STATED PROBLEM - Revise the lines from the one with "Task: Open Localmind Service user menu icon" up to and including the one with "pos(311,72)", changing every "icon" to "button" and keeping everything else as it is.

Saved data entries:
+ + + +

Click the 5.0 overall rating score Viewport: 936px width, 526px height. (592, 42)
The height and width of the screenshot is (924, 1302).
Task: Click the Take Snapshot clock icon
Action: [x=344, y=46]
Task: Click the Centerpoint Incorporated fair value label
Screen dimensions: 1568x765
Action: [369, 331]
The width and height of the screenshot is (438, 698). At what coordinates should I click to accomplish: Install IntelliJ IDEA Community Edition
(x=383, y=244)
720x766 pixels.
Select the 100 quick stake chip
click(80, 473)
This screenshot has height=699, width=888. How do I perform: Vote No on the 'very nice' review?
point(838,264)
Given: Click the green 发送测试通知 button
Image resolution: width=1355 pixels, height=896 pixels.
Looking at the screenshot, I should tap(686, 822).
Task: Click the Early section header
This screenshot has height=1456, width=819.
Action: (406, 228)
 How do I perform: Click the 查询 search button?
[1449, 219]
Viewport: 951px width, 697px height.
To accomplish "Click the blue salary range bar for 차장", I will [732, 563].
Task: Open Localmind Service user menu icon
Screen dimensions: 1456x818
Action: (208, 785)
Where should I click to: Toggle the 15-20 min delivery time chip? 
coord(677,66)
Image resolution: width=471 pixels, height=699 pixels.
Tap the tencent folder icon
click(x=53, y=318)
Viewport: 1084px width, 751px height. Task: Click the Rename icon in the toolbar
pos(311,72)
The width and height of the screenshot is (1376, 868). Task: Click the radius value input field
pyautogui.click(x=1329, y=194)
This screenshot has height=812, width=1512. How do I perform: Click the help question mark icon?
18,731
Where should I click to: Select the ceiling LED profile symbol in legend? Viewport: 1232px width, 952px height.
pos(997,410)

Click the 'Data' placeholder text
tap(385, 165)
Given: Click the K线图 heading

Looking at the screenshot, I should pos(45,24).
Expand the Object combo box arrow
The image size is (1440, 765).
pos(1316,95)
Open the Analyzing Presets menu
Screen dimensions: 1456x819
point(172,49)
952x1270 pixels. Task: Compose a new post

+ + + +

WRITTEN SOLUTION -
Task: Open Localmind Service user menu button
Screen dimensions: 1456x818
Action: (208, 785)
Where should I click to: Toggle the 15-20 min delivery time chip? 
coord(677,66)
Image resolution: width=471 pixels, height=699 pixels.
Tap the tencent folder button
click(x=53, y=318)
Viewport: 1084px width, 751px height. Task: Click the Rename button in the toolbar
pos(311,72)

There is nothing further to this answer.